As long as Microsoft is unwilling to guarantee that documents created with its tools are readable from any platform, they should expect to be cut out of the public sector.
Written by Marc Wagner, Contributor

The arrogance of Microsoft personnel never ceases to amaze me. I am not quite sure why the sovereignty of the Commonwealth of Massachusetts should enter the Open Document Format discussion at all, but it seems pretty clear to me that Massachusetts takes obligations to its citizens quite seriously.

The Open Document Format debate, as spotlighted in David Berlind's recent Microsoft vs. Mass., has one component that no one in the public sector should be dismissing--that of access to public information.
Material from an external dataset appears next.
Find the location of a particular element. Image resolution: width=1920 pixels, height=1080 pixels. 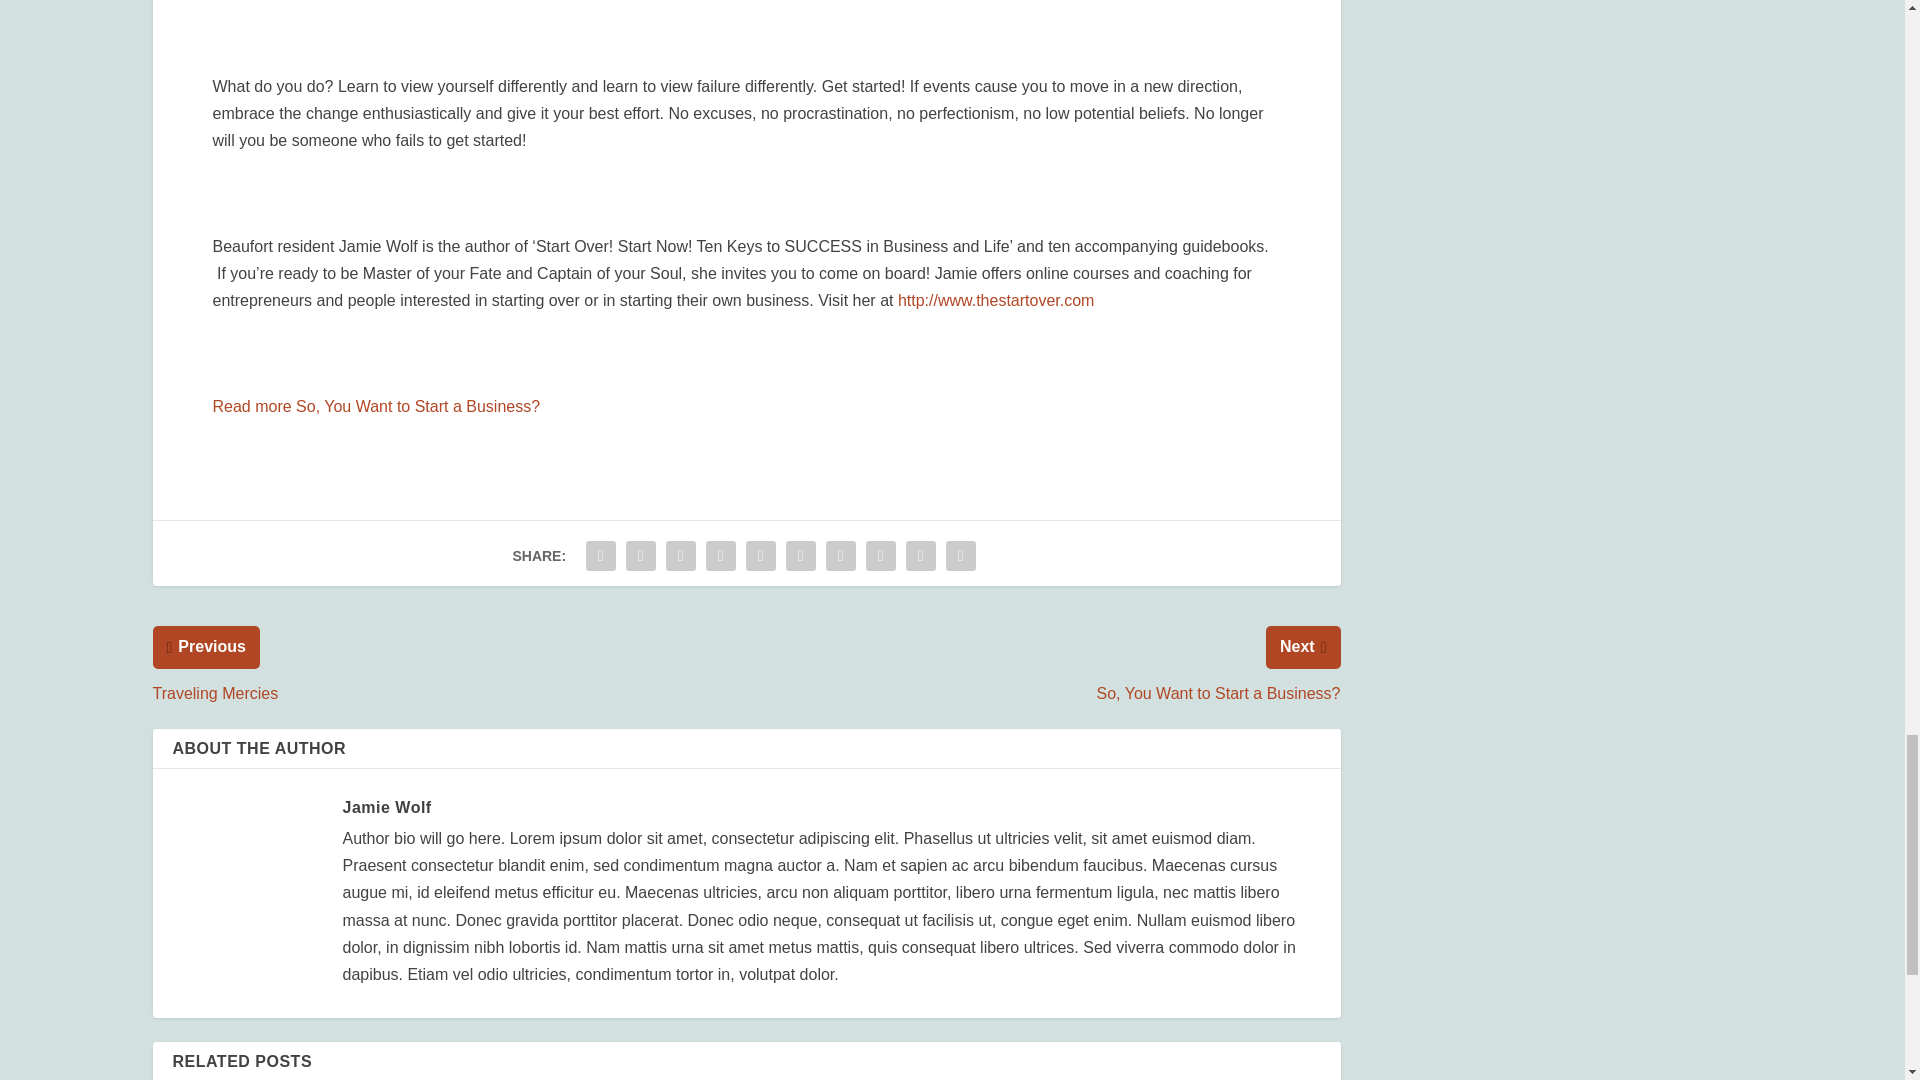

Share "So, You Want to Start A Business?" via Pinterest is located at coordinates (761, 555).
In a recent blog, it was pointed out that critical public access to applications for relief were noted to require the user to have IE on their home computers. Of course, this is common practice -- but should it be the practice anywhere in the public sector?

Obligating a citizen to download a free document reader (one that runs under any operating system available today) is one thing, but obligating a citizen to own a Windows-based system and MS-Office is quite another. So what if 400 million people use MS-Office everyday? We can say with absolute certainty that there are people in Massachusetts who own Macintosh computers and Linux computers and UNIX computers.

I didn't see anything in David's article that suggested the the Commonwealth of Massachusetts objected to Microsoft protecting its IP. All they were saying is that if Microsoft wanted them to use its document formats, that Microsoft needed to make those formats accessible to those who did not own Windows and Office. Seems reasonable to me.

Sure, today you can read Microsoft document formats in StarOffice, and that is likely to continue -- just as long as Sun and Microsoft are collaborating. But, it wasn't all that long ago that Microsoft and Sun were at each other's throats. And judging by the twists and turns in Microsoft's long-running "relationship" with IBM, we have no reason to assume that Bill Gates and Scott McNealy will not be sniping at one another once again -- any day now. OpenOffice is even more vulnerable to Microsoft's urge to raise IP issues every time someone downloads it for free.

As long as Microsoft is unwilling to guarantee that documents created with its tools are readable from any platform that the citizens of any state or nation might wish to use, they should expect to be cut out of the public sector -- where access to public information is a protected right.